**Collected data:**

------------------------

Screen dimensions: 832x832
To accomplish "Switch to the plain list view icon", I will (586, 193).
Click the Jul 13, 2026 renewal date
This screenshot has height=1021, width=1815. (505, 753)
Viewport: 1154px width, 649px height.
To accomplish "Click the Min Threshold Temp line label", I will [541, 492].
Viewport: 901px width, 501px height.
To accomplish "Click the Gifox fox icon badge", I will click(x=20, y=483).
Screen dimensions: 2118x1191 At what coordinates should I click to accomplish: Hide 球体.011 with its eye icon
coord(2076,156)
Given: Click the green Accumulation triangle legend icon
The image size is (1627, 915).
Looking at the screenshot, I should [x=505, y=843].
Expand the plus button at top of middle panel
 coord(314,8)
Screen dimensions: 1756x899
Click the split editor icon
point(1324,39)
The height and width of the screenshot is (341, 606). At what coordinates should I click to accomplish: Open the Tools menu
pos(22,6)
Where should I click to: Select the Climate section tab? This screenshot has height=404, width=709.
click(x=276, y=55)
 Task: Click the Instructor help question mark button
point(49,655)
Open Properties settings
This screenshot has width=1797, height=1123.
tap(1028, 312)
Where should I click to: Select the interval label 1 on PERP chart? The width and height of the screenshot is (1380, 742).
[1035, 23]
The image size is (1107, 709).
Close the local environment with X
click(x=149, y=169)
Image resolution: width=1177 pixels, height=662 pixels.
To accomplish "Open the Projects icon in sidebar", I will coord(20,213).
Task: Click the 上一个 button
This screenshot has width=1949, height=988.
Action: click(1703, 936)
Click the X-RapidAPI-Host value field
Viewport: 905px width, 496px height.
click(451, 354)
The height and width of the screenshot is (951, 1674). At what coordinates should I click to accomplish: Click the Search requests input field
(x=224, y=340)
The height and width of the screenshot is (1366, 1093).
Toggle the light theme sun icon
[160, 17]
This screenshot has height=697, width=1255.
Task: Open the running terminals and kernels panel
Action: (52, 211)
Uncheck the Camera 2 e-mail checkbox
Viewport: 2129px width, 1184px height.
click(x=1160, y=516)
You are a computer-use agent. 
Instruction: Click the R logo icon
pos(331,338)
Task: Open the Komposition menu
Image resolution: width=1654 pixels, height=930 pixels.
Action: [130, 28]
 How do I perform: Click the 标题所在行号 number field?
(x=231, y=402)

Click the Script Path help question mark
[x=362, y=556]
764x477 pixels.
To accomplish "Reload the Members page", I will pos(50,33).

------------------------

**WHAT THE TASK ASKS:**
Make an exact copy of every entry.

**EXERCISE SOLUTION:**
Screen dimensions: 832x832
To accomplish "Switch to the plain list view icon", I will (586, 193).
Click the Jul 13, 2026 renewal date
This screenshot has height=1021, width=1815. (505, 753)
Viewport: 1154px width, 649px height.
To accomplish "Click the Min Threshold Temp line label", I will [541, 492].
Viewport: 901px width, 501px height.
To accomplish "Click the Gifox fox icon badge", I will click(x=20, y=483).
Screen dimensions: 2118x1191 At what coordinates should I click to accomplish: Hide 球体.011 with its eye icon
coord(2076,156)
Given: Click the green Accumulation triangle legend icon
The image size is (1627, 915).
Looking at the screenshot, I should [x=505, y=843].
Expand the plus button at top of middle panel
 coord(314,8)
Screen dimensions: 1756x899
Click the split editor icon
point(1324,39)
The height and width of the screenshot is (341, 606). At what coordinates should I click to accomplish: Open the Tools menu
pos(22,6)
Where should I click to: Select the Climate section tab? This screenshot has height=404, width=709.
click(x=276, y=55)
 Task: Click the Instructor help question mark button
point(49,655)
Open Properties settings
This screenshot has width=1797, height=1123.
tap(1028, 312)
Where should I click to: Select the interval label 1 on PERP chart? The width and height of the screenshot is (1380, 742).
[1035, 23]
The image size is (1107, 709).
Close the local environment with X
click(x=149, y=169)
Image resolution: width=1177 pixels, height=662 pixels.
To accomplish "Open the Projects icon in sidebar", I will coord(20,213).
Task: Click the 上一个 button
This screenshot has width=1949, height=988.
Action: click(1703, 936)
Click the X-RapidAPI-Host value field
Viewport: 905px width, 496px height.
click(451, 354)
The height and width of the screenshot is (951, 1674). At what coordinates should I click to accomplish: Click the Search requests input field
(x=224, y=340)
The height and width of the screenshot is (1366, 1093).
Toggle the light theme sun icon
[160, 17]
This screenshot has height=697, width=1255.
Task: Open the running terminals and kernels panel
Action: (52, 211)
Uncheck the Camera 2 e-mail checkbox
Viewport: 2129px width, 1184px height.
click(x=1160, y=516)
You are a computer-use agent. 
Instruction: Click the R logo icon
pos(331,338)
Task: Open the Komposition menu
Image resolution: width=1654 pixels, height=930 pixels.
Action: [130, 28]
 How do I perform: Click the 标题所在行号 number field?
(x=231, y=402)

Click the Script Path help question mark
[x=362, y=556]
764x477 pixels.
To accomplish "Reload the Members page", I will pos(50,33).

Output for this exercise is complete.